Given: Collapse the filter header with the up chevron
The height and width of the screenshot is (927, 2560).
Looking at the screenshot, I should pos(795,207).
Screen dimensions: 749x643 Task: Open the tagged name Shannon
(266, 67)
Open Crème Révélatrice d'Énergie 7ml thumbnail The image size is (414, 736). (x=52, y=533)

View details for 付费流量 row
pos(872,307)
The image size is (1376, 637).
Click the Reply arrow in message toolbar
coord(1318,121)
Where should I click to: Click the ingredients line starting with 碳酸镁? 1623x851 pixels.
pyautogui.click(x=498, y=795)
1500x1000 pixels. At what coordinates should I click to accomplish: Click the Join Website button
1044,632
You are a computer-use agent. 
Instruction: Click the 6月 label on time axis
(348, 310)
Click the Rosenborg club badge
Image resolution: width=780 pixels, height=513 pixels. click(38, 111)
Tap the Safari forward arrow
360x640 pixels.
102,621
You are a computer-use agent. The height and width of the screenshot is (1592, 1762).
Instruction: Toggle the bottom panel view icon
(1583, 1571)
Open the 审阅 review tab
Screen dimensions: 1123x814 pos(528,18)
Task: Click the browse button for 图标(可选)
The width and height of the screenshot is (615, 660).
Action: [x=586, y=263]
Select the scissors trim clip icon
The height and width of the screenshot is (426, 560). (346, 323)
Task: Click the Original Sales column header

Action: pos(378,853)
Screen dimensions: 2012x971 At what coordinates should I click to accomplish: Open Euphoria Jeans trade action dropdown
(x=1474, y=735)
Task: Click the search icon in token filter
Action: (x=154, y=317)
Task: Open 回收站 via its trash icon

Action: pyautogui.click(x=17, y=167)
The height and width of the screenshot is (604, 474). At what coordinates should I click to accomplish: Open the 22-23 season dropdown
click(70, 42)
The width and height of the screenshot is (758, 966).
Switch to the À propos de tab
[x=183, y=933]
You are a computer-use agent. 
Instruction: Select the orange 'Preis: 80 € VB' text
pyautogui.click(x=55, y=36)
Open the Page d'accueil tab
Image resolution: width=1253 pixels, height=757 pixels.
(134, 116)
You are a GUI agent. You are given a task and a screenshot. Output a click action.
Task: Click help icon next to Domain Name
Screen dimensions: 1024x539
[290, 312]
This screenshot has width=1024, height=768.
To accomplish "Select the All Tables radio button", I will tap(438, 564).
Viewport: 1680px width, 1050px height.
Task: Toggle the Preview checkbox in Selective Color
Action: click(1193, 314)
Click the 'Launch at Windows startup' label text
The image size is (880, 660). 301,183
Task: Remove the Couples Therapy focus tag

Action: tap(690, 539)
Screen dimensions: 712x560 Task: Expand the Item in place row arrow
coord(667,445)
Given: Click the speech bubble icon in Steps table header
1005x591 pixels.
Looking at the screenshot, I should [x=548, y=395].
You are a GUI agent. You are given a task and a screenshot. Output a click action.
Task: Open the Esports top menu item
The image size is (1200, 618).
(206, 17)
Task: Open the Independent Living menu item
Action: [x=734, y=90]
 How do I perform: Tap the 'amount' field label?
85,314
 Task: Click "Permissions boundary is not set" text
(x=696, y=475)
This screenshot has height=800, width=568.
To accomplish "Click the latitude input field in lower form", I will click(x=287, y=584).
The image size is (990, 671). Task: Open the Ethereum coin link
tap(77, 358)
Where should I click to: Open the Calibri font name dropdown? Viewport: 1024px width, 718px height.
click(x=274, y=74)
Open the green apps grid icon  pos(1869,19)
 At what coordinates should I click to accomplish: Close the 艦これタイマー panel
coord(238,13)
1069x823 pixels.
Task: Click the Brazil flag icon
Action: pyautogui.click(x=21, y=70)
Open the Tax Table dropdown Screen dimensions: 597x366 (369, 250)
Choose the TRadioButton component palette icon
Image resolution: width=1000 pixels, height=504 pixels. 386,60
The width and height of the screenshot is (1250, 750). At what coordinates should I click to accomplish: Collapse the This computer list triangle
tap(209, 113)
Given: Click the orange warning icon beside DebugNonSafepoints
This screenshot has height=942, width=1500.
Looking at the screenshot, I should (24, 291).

# Try it
In the listing above, locate the line containing "The image size is (990, 671)." and the line containing "Open the green", then transcribe both and every line between them verbatim.

# Exercise response
The image size is (990, 671). Task: Open the Ethereum coin link
tap(77, 358)
Where should I click to: Open the Calibri font name dropdown? Viewport: 1024px width, 718px height.
click(x=274, y=74)
Open the green apps grid icon  pos(1869,19)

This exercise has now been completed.